Element and text position data
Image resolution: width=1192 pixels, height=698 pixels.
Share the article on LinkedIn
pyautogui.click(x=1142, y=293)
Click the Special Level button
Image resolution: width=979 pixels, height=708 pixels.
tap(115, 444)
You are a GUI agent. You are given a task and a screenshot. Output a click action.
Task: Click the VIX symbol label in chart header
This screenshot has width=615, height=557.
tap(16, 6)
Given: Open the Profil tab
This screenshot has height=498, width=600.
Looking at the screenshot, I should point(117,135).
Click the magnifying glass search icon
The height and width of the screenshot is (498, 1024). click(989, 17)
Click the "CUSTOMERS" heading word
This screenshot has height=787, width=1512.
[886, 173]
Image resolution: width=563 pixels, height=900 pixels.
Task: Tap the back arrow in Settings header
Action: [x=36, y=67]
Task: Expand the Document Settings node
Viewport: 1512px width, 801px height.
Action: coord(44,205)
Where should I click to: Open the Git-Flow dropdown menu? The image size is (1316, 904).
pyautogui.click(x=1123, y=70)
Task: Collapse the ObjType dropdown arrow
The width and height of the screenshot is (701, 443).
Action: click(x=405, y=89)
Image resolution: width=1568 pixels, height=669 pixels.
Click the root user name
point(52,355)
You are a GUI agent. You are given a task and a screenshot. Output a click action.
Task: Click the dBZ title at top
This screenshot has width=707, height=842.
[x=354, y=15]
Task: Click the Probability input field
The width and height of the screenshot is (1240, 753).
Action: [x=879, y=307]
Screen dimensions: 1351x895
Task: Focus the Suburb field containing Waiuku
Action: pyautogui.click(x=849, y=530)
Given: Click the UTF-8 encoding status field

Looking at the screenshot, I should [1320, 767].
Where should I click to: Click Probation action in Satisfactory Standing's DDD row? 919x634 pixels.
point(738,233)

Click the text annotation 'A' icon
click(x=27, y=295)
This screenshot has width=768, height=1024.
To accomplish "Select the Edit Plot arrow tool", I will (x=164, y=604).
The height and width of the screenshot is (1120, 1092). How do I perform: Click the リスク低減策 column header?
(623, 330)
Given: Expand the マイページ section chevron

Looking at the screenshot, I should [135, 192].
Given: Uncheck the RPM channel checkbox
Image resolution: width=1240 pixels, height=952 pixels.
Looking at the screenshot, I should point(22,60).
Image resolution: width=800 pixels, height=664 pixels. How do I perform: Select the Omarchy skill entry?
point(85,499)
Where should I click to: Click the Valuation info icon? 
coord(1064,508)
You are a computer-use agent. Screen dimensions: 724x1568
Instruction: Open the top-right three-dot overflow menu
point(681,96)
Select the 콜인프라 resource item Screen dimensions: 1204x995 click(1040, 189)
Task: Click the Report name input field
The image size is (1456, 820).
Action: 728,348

### WHAT THE TASK ASKS
Render every item above as a JSON list of strings, with one string for each line and no entries for blank lines.

### RESPONSE TO THIS TASK
[
  "Image resolution: width=1192 pixels, height=698 pixels.",
  "Share the article on LinkedIn",
  "pyautogui.click(x=1142, y=293)",
  "Click the Special Level button",
  "Image resolution: width=979 pixels, height=708 pixels.",
  "tap(115, 444)",
  "You are a GUI agent. You are given a task and a screenshot. Output a click action.",
  "Task: Click the VIX symbol label in chart header",
  "This screenshot has width=615, height=557.",
  "tap(16, 6)",
  "Given: Open the Profil tab",
  "This screenshot has height=498, width=600.",
  "Looking at the screenshot, I should point(117,135).",
  "Click the magnifying glass search icon",
  "The height and width of the screenshot is (498, 1024). click(989, 17)",
  "Click the \"CUSTOMERS\" heading word",
  "This screenshot has height=787, width=1512.",
  "[886, 173]",
  "Image resolution: width=563 pixels, height=900 pixels.",
  "Task: Tap the back arrow in Settings header",
  "Action: [x=36, y=67]",
  "Task: Expand the Document Settings node",
  "Viewport: 1512px width, 801px height.",
  "Action: coord(44,205)",
  "Where should I click to: Open the Git-Flow dropdown menu? The image size is (1316, 904).",
  "pyautogui.click(x=1123, y=70)",
  "Task: Collapse the ObjType dropdown arrow",
  "The width and height of the screenshot is (701, 443).",
  "Action: click(x=405, y=89)",
  "Image resolution: width=1568 pixels, height=669 pixels.",
  "Click the root user name",
  "point(52,355)",
  "You are a GUI agent. You are given a task and a screenshot. Output a click action.",
  "Task: Click the dBZ title at top",
  "This screenshot has width=707, height=842.",
  "[x=354, y=15]",
  "Task: Click the Probability input field",
  "The width and height of the screenshot is (1240, 753).",
  "Action: [x=879, y=307]",
  "Screen dimensions: 1351x895",
  "Task: Focus the Suburb field containing Waiuku",
  "Action: pyautogui.click(x=849, y=530)",
  "Given: Click the UTF-8 encoding status field",
  "Looking at the screenshot, I should [1320, 767].",
  "Where should I click to: Click Probation action in Satisfactory Standing's DDD row? 919x634 pixels.",
  "point(738,233)",
  "Click the text annotation 'A' icon",
  "click(x=27, y=295)",
  "This screenshot has width=768, height=1024.",
  "To accomplish \"Select the Edit Plot arrow tool\", I will (x=164, y=604).",
  "The height and width of the screenshot is (1120, 1092). How do I perform: Click the リスク低減策 column header?",
  "(623, 330)",
  "Given: Expand the マイページ section chevron",
  "Looking at the screenshot, I should [135, 192].",
  "Given: Uncheck the RPM channel checkbox",
  "Image resolution: width=1240 pixels, height=952 pixels.",
  "Looking at the screenshot, I should point(22,60).",
  "Image resolution: width=800 pixels, height=664 pixels. How do I perform: Select the Omarchy skill entry?",
  "point(85,499)",
  "Where should I click to: Click the Valuation info icon? ",
  "coord(1064,508)",
  "You are a computer-use agent. Screen dimensions: 724x1568",
  "Instruction: Open the top-right three-dot overflow menu",
  "point(681,96)",
  "Select the 콜인프라 resource item Screen dimensions: 1204x995 click(1040, 189)",
  "Task: Click the Report name input field",
  "The image size is (1456, 820).",
  "Action: 728,348"
]